According to section 301 of the Sarbanes Oxley Act 2002, it is required by the Audit Committee of the DANAOS Corporation (the "Company"): Each audit committee shall establish procedures for "the receipt, retention, and treatment of complaints received by the issuer regarding accounting, internal accounting controls, or auditing matters" and "the confidential, anonymous submission by employees of the issuer of concerns regarding questionable accounting or auditing matters".

1. Scope. The Ethics & Compliance Policy relates to concerns or complaints relating to any accounting issues that may raise concern. A list of such issues, but not limited are the following:
• Malpractice and misappropriation of resources or use of company's resources for personal gain or advantage.
• Intentional misinterpretation or falsification of accounting records and financial statements.
• Override of internals controls.
• Non-Compliance with laws and regulatory schemes.
• Theft or improper use of Company's assets and resources by people who are not employed by the Company.

The above types of management, employee and external fraud is not exhaustive, but it presents an indication of the potential issues, that if they are reported in good faith, should be evaluated and investigated appropriately.

2. Addressing Complaints.
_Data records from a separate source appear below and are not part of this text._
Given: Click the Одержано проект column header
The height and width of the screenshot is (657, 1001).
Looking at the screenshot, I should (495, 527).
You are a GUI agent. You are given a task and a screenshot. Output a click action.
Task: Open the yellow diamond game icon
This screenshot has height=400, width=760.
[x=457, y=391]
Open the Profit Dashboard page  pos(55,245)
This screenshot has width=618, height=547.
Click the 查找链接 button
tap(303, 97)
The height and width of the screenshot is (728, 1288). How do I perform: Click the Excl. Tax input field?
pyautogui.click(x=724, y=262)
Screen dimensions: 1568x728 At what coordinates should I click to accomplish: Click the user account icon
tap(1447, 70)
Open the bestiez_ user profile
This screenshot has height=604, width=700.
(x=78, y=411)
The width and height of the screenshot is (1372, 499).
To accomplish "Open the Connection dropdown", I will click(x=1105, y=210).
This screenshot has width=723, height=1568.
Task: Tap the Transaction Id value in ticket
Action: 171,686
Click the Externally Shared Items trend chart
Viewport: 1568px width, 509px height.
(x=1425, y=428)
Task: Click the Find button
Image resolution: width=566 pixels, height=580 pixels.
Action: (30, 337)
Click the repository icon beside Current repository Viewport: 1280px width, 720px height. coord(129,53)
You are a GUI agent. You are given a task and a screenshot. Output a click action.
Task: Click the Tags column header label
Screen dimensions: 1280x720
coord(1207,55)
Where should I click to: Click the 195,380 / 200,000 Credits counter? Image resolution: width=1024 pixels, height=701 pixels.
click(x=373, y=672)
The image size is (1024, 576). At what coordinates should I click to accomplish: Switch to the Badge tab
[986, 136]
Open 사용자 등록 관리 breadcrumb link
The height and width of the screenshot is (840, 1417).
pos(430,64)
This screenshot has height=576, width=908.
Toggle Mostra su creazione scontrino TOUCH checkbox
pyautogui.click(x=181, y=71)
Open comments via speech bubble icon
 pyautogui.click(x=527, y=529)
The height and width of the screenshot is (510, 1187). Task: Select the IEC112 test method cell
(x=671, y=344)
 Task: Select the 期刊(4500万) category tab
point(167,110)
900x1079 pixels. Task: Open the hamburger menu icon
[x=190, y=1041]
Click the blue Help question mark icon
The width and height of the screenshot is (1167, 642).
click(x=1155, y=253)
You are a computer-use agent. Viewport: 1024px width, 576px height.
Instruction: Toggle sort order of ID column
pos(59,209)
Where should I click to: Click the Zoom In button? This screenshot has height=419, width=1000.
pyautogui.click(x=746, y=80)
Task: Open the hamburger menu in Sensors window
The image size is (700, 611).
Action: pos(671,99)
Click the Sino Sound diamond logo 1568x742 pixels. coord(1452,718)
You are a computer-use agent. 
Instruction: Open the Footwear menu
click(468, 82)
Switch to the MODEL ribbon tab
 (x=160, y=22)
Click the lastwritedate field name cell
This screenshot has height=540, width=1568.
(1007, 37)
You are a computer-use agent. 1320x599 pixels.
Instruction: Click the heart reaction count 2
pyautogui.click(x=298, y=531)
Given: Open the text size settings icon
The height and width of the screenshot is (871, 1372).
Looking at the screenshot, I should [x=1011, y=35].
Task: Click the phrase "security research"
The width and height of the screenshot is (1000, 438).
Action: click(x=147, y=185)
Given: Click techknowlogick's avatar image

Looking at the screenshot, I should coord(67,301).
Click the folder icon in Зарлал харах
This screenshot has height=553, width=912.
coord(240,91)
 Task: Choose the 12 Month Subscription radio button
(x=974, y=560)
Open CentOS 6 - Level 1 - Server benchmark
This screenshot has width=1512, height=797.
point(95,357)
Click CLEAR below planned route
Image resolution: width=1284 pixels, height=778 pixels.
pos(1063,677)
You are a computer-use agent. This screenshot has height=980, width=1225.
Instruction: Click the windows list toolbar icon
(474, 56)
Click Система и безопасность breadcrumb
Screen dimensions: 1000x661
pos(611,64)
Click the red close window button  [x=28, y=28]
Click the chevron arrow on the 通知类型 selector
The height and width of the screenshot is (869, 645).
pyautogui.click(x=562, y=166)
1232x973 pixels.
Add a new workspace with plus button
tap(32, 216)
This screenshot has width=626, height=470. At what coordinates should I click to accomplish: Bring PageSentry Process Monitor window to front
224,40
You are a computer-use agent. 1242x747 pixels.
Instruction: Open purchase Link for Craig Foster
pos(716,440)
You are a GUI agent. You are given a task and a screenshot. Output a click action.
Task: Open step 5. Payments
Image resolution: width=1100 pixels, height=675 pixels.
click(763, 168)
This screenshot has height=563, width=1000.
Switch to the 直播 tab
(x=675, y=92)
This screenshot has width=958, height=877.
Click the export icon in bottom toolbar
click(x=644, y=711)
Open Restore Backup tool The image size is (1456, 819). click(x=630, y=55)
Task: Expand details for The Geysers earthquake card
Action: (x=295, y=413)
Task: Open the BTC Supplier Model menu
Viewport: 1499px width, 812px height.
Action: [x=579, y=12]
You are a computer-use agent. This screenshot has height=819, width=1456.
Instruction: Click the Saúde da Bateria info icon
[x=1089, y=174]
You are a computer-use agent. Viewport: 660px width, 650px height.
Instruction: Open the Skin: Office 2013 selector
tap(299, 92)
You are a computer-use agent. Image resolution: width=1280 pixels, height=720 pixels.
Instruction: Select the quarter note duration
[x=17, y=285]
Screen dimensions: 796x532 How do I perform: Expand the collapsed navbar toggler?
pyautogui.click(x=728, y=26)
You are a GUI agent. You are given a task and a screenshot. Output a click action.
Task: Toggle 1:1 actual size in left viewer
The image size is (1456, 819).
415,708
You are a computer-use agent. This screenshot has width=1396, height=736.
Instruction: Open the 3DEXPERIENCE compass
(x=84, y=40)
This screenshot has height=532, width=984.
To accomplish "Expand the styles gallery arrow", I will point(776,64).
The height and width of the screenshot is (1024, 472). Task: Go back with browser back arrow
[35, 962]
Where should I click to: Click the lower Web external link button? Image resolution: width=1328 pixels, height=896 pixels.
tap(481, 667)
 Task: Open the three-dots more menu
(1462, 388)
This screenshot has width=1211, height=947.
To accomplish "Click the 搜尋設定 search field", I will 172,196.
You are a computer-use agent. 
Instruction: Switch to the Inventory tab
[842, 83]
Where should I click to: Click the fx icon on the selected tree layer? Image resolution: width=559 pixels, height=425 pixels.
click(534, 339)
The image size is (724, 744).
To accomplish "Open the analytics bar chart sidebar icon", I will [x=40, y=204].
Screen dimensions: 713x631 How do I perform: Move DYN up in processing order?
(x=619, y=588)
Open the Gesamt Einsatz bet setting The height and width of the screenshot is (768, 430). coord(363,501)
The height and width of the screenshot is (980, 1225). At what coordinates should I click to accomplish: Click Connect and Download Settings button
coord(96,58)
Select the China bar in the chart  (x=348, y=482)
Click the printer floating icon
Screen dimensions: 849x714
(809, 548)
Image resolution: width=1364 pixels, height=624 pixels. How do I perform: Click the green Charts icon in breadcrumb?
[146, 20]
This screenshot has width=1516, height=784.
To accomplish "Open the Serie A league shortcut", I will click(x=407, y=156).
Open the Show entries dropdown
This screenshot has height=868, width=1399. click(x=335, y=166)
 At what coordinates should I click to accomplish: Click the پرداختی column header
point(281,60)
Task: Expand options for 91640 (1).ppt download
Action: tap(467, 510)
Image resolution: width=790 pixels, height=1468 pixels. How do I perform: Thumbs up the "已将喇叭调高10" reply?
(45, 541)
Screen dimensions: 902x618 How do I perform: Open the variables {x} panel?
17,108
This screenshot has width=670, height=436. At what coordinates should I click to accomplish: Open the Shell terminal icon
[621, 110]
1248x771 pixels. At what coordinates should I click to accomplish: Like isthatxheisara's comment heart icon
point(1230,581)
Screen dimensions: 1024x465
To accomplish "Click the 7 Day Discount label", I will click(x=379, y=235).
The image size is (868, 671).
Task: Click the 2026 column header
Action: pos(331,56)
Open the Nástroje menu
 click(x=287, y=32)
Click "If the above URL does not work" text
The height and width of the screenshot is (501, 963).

The Audit Committee is ultimately responsible to receive, retain, examine and act on complaints submitted by employees related but not limited to:
• Employment of accounting policies that raise concerns over their accuracy, consistence and effectiveness.
• Misappropriation of assets.
• Falsification of accounting records and financial reports.
• Non-compliance to applicable laws and regulations.
• Harassment against those who raise the above concerns.

The complaints are submitted via the Ethics & Compliance Policy link, which is available to all employees on the web site of the Company. The complaints regarding accounting and auditing matters, internal controls and financial statements and disclosures are ultimately received by the Audit Committee

3. Protection.

The Audit Committee shall not retaliate, and shall not tolerate any retaliation by management or any other person or group, directly or indirectly, against anyone who, in good faith, makes an Accounting Allegation or Legal Allegation, reports a Retaliatory Act or provides assistance to the Audit Committee, management or any other person or group, including any governmental, regulatory or law enforcement body, investigation a Report.


Employees who submit their concerns preserve their anonymity and the Company should treat all communications in a confidential manner.

4. Treatment of Complaints. According to section 301 of the Sarbanes Oxley Act 2002, it is required by the Audit Committee of the DANAOS Corporation (the "Company"):
" The Audit Committee shall have the authority to engage independent counsel and other advisers, as it determines necessary to carry out its duties. The Company shall provide for appropriate funding, as determined by the audit committee, in its capacity as a committee of the board of directors, for payment of compensation."

The Audit Committee shall determine if the Company or external investigator should undertake the investigation of the issues submitted. The level of details of the inquiries and the communication to be carried out should be determined on a case by case and the report should be submitted to the Audit Committee.

5. Retention of Complaints and Investigations. The Audit Committee and/or the Compliance Officer appointed by the Board of Directors of Danaos Corporation shall maintain a log of all complaints, tracking their receipt, investigation and resolution and shall prepare a summary report, periodically, to the Board of Directors.

The Audit Committee and/or management shall maintain records of all steps taken in connection with any investigation of a Report including investigation of Reports that are found to be unsubstantiated. Such records will be retained for a period of five years.